| What is expected |
Copy the lines word for word, starting with the line that contains "Task: Open the Models navigation link" and ending with the line that contains "pyautogui.click(x=372, y=817)".

| Entries on where items appear |
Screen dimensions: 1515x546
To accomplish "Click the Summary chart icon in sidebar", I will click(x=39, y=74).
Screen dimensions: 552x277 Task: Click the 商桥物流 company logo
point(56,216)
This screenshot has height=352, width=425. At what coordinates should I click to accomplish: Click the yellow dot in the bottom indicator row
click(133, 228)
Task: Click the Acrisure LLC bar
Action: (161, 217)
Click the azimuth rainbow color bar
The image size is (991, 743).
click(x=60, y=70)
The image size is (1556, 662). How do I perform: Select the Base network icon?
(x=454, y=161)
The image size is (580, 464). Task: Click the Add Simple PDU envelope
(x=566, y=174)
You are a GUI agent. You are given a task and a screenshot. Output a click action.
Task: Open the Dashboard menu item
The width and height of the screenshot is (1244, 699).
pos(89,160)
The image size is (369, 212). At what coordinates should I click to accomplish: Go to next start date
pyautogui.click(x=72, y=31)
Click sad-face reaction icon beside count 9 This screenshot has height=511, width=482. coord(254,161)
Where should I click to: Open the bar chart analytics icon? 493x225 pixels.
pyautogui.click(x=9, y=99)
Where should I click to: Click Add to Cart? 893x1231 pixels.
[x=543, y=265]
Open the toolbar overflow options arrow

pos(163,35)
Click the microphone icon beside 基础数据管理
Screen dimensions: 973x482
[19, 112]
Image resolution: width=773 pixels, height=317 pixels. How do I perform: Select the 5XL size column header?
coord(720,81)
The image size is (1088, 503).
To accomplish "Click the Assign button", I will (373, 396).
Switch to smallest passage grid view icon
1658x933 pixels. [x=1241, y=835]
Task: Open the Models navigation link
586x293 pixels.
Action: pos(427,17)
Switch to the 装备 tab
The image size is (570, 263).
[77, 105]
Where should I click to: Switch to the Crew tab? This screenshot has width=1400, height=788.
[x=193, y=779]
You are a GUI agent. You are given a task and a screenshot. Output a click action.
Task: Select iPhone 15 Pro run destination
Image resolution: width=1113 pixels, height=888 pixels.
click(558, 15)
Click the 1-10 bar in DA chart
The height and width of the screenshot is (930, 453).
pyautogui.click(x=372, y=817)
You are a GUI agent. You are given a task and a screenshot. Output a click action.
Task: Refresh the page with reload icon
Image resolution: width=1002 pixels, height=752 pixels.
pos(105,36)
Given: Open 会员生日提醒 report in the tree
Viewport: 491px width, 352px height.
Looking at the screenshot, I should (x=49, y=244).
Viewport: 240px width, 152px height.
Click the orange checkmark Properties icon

| Solution for this exercise |
Task: Open the Models navigation link
586x293 pixels.
Action: pos(427,17)
Switch to the 装备 tab
The image size is (570, 263).
[77, 105]
Where should I click to: Switch to the Crew tab? This screenshot has width=1400, height=788.
[x=193, y=779]
You are a GUI agent. You are given a task and a screenshot. Output a click action.
Task: Select iPhone 15 Pro run destination
Image resolution: width=1113 pixels, height=888 pixels.
click(558, 15)
Click the 1-10 bar in DA chart
The height and width of the screenshot is (930, 453).
pyautogui.click(x=372, y=817)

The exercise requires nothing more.